Records of the New York Women's Trade Union League.
April - December 1923
Collection IV: Records of the New York Women's Trade Union League; Correspondence of Maud Swartz as president of the National WTUL continues on this reel, although relatively few copies of her outgoing letters are present. There are long and frequent letters to her from Elisabeth Christman and a number from Alice Henry, editor of Life and Labor Bulletin and head of the League training school, and from Ethel M. Smith, legislative representative in Washington. Topics include: fund-raising and budget matters; continuing concern about the training school and its enrollment, and about the state of the Boston and Philadelphia Leagues; the defense of protective legislation against the Woman's Party and other proponents of federal and state "equal rights" measures (with the support, in November, of Samuel Gompers of the AF of L); a League-sponsored conference to discuss the impact of the Supreme Court's decision against state minimum-wage laws; support of the current outlawry of war movement; and affairs of the International Federation of Working Women.At the local level, there is some correspondence of Rose Schneiderman and a larger quantity by Mabel Leslie, the New York League's secretary.

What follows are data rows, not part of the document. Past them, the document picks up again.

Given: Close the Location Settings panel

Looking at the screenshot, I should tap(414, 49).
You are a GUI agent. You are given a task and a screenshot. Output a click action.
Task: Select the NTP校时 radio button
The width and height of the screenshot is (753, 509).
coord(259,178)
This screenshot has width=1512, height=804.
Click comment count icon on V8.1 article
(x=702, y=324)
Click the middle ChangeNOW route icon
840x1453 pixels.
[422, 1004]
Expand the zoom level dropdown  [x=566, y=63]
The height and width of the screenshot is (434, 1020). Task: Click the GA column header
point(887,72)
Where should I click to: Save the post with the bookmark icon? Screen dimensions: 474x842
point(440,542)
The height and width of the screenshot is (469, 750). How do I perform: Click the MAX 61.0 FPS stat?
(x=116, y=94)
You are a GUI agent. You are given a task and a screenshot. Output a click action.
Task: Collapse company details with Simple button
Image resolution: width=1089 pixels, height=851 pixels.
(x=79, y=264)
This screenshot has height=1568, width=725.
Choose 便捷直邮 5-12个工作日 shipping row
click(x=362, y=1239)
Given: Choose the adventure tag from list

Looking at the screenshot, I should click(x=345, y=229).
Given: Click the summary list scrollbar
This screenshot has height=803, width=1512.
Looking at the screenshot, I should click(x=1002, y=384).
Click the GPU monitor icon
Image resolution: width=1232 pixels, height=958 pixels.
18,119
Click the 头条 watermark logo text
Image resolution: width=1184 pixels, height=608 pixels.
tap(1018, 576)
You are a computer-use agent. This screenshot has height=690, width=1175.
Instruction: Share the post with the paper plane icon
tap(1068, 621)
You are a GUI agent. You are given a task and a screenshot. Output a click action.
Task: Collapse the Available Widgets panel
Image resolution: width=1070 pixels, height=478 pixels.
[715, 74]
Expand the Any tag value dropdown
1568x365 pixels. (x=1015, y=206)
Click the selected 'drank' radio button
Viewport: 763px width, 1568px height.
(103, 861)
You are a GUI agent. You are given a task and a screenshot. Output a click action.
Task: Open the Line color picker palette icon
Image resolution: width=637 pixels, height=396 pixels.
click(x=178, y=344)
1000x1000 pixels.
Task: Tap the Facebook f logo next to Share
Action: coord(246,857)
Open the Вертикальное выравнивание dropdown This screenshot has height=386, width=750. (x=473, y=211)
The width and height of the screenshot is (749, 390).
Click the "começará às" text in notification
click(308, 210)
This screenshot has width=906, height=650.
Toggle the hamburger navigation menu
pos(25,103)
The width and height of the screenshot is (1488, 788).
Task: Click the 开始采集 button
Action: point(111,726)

A number of letters concern the Bryn Mawr Summer School for Women Workers (some from its director, Hilda W. Smith). A few touch briefly upon the New York League's strike support of this year. Additional correspondents on the reel include Mary Anderson, Irene Osgood Andrews, and, in single letters, Roger Baldwin, Margaret Bondfield, Florence Kelley, and Melinda Scott.
Organizational and Topical Material -- Labor Organizations through Strikes.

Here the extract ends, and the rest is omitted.